Timeout job placement failures

I am running in to scenarios whilst developing an integration with Nomad where a job cannot be placed due to a lack of resource (memory). Nomad cannot immediately place the job within the cluster but does not immediately fail the job and allows it to wait until resource becomes available.

Instead I’d like to have Nomad regard the placement as a failure after a timeout, which could by regarded as immediately. Is this possible?

Hi @spaulg,

I do not believe this is currently possible. Nomad will put the job into a blocked state with the hope that it will eventually be unblocked due to cluster scaling, preemption or other work finishing.

I’d be curious to understand the use case you have to require the job to fail, rather than become blocked?

Thanks,
jrasell and the Nomad team

Hi @jrasell

The app I’m developing has an administrative UI used to launch applications.
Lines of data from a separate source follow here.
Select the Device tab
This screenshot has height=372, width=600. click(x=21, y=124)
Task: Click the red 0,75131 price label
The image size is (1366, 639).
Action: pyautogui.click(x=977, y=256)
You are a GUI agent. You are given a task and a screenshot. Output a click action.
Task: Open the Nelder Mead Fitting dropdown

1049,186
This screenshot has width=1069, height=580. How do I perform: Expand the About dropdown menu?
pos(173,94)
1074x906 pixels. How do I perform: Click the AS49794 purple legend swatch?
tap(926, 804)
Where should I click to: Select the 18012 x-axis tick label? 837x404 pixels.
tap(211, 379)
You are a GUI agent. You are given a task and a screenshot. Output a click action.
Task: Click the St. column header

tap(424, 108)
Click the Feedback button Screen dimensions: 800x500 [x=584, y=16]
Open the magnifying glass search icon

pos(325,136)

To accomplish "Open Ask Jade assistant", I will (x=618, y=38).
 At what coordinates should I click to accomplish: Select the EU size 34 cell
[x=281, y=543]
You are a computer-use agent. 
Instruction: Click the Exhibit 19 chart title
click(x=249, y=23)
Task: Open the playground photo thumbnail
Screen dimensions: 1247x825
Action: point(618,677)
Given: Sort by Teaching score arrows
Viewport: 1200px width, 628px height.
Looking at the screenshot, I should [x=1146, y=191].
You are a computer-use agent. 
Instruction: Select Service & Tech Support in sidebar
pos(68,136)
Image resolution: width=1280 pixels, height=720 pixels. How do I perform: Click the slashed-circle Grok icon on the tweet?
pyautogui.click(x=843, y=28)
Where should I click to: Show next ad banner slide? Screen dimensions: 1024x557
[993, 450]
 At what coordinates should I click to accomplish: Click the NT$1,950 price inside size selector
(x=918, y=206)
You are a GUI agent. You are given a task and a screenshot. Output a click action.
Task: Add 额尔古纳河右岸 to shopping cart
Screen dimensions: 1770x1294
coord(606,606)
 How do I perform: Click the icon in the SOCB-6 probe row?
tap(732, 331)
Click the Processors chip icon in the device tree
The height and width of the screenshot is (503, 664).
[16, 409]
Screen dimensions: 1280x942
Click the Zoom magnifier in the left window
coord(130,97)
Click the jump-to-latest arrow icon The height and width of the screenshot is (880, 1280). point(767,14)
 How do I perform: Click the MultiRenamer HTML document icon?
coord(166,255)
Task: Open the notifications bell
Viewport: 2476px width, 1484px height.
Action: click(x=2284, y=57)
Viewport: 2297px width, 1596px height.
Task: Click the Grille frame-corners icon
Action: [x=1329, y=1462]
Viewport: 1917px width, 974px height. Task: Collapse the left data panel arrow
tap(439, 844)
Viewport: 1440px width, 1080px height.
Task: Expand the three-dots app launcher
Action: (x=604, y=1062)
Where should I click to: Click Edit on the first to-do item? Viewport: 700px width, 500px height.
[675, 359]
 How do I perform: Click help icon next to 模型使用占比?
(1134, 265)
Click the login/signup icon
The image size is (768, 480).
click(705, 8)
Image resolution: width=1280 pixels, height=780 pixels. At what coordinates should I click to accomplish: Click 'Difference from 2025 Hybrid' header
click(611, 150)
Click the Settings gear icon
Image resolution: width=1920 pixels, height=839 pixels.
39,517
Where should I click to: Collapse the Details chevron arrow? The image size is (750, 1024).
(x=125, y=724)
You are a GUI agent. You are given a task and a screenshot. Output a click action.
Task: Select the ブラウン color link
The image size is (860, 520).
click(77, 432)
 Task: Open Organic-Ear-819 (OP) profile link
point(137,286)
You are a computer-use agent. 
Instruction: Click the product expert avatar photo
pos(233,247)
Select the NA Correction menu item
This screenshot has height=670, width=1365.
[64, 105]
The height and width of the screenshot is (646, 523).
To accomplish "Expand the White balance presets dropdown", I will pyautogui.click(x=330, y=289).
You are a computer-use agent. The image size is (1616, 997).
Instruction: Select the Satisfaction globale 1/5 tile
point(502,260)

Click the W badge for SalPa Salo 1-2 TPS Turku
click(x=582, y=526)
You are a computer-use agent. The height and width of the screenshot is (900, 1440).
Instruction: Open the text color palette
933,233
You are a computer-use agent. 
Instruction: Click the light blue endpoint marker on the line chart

The applications created require a number steps for install, configuration, etc, which are batch jobs. Before having a service job for the final web server and backend application.

The problem I’m facing is that the batch jobs are passed to nomad but never start because of resource constraints. Instead of just failing and causing the UI to report the failure, I’m waiting for the UI to pick up the failure using a timeout.

For my use case, if the cluster has no more resource, then its unlikely that will change as resource usage does not flucuate all that much in my use case.

Therefore, it makes little sense to wait 5 minutes before timing out the job, rather than just regarding the job failed immediately because it never started.

Unless, can I detect jobs have blocked due to resource constraint through the API?

Thanks
spaulg